IROS Conference 2005 Conference Paper

Learning nonlinear appearance manifolds for robot localization

  • Jihun Ham
  • Yuanqing Lin
  • Daniel D. Lee

We propose a nonlinear method for learning the low-dimensional pose of a robot from high-dimensional panoramic images. The panoramic images are assumed to lie on a nonlinear low-dimensional appearance manifold that is embedded in a high-dimensional image space. We demonstrate that the local geometry of a point and its nearest neighbors on this manifold can be used to project the point onto a low-dimensional coordinate space. Using this embedding, the unknown camera position can be estimated from a novel panoramic image. We show how the image-based position measurements can be integrated with odometry information in a Bayesian framework to yield an online estimate of a robot's position. Results from simulated data show that the proposed method outperforms other appearance-based models based upon principal components analysis and kernel density estimation.

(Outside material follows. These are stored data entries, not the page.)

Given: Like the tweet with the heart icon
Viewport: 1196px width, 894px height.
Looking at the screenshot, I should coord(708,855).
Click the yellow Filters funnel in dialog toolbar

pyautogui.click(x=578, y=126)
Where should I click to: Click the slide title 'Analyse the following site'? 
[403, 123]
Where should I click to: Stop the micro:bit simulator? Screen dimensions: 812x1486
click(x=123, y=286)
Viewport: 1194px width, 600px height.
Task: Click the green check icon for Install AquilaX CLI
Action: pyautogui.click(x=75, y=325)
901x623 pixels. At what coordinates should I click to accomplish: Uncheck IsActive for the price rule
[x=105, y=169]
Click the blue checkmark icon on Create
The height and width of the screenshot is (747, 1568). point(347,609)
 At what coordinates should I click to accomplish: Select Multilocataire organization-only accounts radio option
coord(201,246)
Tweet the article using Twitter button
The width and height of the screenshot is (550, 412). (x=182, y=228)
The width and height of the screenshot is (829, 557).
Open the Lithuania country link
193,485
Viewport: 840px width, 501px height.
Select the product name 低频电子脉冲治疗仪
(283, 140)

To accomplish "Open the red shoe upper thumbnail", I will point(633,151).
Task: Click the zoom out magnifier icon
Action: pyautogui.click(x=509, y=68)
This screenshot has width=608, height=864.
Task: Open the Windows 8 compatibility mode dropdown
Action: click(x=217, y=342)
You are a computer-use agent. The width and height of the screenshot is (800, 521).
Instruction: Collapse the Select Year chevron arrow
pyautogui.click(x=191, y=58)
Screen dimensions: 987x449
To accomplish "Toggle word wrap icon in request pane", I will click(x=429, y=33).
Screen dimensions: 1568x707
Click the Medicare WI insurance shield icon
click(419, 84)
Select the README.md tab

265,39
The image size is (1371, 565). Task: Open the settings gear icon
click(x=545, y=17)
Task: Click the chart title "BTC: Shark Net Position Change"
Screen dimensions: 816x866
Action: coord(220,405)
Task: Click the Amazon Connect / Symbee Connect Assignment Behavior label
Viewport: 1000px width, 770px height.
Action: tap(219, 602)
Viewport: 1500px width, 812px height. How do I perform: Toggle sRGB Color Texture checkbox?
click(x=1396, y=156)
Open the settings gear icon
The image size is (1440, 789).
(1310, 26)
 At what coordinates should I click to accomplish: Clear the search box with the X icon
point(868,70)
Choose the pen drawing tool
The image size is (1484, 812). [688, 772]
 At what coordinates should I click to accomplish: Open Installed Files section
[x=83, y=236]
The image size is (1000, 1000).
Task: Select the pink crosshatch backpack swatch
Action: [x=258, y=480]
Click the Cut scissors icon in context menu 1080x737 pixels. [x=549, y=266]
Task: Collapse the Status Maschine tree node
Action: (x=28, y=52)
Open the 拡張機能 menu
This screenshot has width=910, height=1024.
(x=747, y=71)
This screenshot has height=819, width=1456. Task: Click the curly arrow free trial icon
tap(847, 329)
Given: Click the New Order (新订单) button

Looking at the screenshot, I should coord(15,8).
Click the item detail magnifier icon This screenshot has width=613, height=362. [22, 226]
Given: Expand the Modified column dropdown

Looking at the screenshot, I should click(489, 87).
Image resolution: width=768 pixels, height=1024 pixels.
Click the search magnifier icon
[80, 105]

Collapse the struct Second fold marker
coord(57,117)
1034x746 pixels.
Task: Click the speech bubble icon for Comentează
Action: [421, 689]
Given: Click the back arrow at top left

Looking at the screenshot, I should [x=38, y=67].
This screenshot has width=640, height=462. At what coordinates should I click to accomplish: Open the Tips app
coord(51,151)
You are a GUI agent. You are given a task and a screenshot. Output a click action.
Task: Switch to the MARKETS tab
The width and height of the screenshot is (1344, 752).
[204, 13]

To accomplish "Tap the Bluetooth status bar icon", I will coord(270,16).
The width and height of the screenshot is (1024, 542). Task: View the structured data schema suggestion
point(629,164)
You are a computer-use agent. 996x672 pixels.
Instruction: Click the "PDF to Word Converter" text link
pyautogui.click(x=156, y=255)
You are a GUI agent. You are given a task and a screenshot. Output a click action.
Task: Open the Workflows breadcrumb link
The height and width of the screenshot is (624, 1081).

ICML Conference 2004 Conference Paper

A kernel view of the dimensionality reduction of manifolds

  • Jihun Ham
  • Daniel D. Lee
  • Sebastian Mika
  • Bernhard Schölkopf

We interpret several well-known algorithms for dimensionality reduction of manifolds as kernel methods. Isomap, graph Laplacian eigenmap, and locally linear embedding (LLE) all utilize local neighborhood information to construct a global embedding of the manifold. We show how all three algorithms can be described as kernel PCA on specially constructed Gram matrices, and illustrate the similarities and differences between the algorithms with representative examples.